That’s it for the verified-boot triplet. The build-type properties (ro.secure, ro.debuggable, ro.build.tags, ro.build.type) on our test devices were already set to clean values by the OEM firmware — Magisk doesn’t change them, because they’re not in the boot-time property partition Magisk has any reason to touch. On a custom ROM where they aren’t clean (e.g. a userdebug LineageOS build), you’d need three more resetprop calls to fix them.
One non-obvious gotcha
There’s a sequencing problem we ran into and it deserves a callout because it cost us most of a day to track down: the Android application we were looking at auto-launches during boot, before any post-boot script has a chance to run resetprop. Android’s package manager, on first boot after install, fires an ACTION_BOOT_COMPLETED broadcast that the app subscribed to, and the app’s first launch happens with the unspoofed property values still in place. Promon’s native detection runs, flags the device as rooted, writes the result into its on-disk RASP state cache (yes, it caches), and exits. Then your post-boot script runs resetprop. Then you launch the app manually for testing and Promon reads the cached “this device is rooted” verdict from disk instead of re-checking the (now clean) property store. The app dies anyway.
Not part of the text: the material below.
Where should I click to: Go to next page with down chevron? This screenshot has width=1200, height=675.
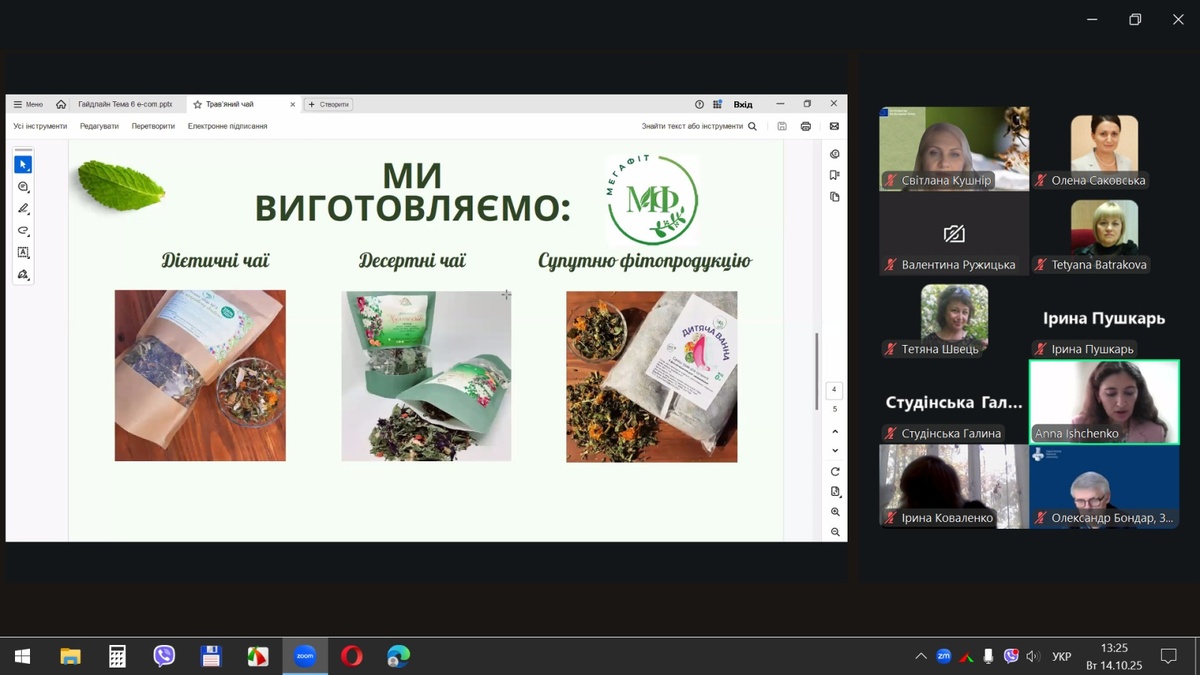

The fix is one extra command:
adb shell pm clear com.targetapp
pm clear wipes the app’s data directory, which includes Promon’s cached RASP state. After that, the next launch re-runs the native detection from scratch, against the spoofed property store, and gets clean values. force-stop is not enough — it kills the process but leaves the disk cache.
The other option is to run resetprop from a Magisk post-fs-data.d script, which executes earlier in the boot sequence than the app’s auto-launch, so the property store is already clean by the time Promon first reads it. Either approach works.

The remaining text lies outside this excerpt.